I then contacted Sarah Sheehy, Director Local Government Relations for the California Groceries Association. I was stupefied that she had submitted a letter on behalf of the Association supporting the ban – stupid me. I asked her if she had ever surveyed her customers regarding the reuse of the paper bags and plastic bags they handed out to carry out groceries. She said no. When I stated I had done an informal survey of over one hundred people and all of them reused the bags, she stated she had no further comment. When I asked if she had ever seen a study of the viruses in “reusable bags,” she stated she had “a while ago.” I then asked if she had any comment on the studies. She said “I am sure there are studies that debunk those studies.’” To which I replied “Wow! Are you sure you want to say that? How do you know there are other studies?” She replied “I have no further comment on that.” She then stated we encourage our customers to wash their “reusable bags.” When asked where that was because I have never seen it in any stores I shop at, she replied “I have no further comment, this interview is over.”

Here are the facts folks:

1. Scientists from the University of Arizona and Loma Linda University collected “reusable bags” from people entering grocery stores in San Francisco, Los Angeles and Tucson. Though the sample was not huge, they found bacteria in 99% of the “reusable bags.” They found no bacteria in new bags or plastic bags. Hand or machine washing reduced bacteria in 99.9% of “reusable bags.” They found through their tests and interviews that consumers almost never washed their “reusable bags.” They cite that 76,000,000 cases of foodborne illness occur in the U.S. annually. Since almost all occur in the home, the pinpointing to a “reusable bag” would be limited.


2. A study done by APCO which surveyed 502 people found that 92% reused the bags they brought home from the store for such things as trash disposal, lunch bags and cleaning up after pets.

The people who moan about bags being washed to sea and choking fish are doing this without consideration of the impact of their change. They are blindly following a formula without scientifically analyzing the ramifications of their actions. They are lying about the frequency that the banned bags were reused. There will still be millions of bags issued at grocery stores, restaurants and other exempt entities to carry out product, and stupid insensitive people will continue to throw those bags into improper places.

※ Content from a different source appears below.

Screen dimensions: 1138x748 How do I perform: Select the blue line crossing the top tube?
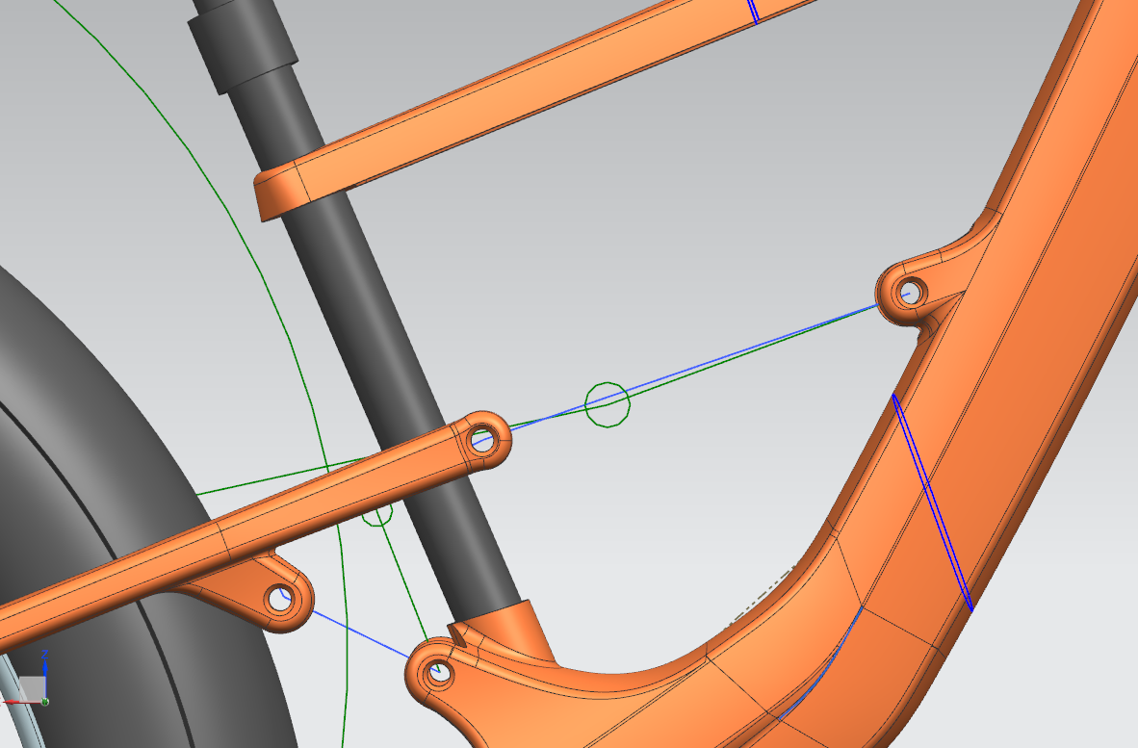754,12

The groceries stores are totally in cahoots with these do-gooders. They no longer have to supply plastic bags. The pager bags -- which cost them about 8.5 cents -- will now be sold for 10 cents. They will be selling “reusable bags” and their sales of trash can liners will soar as people will have a new need for them and those bags will truly be single-use bags. When their customers complain, the grocers will point their fingers at the government who created these bans and blame the politicians while the groceries pocket all these new-found dollars.

The governmental wonks will continue their lies about the great harms of plastic bags. They will blame all the landfills on those bags, refer to them as “single-use bags,” falsely cite how few are reused, and contrive some number of bags (500) that each American can save annually by the use of “reusable bags.”


My suggestion is the next time you go grocery shopping and someone slaps down their bags which were washed in some former lifetime that they dragged out of their trunk, you ask your grocer to clean the belt before your food starts moving down. Rather be safe than sorry.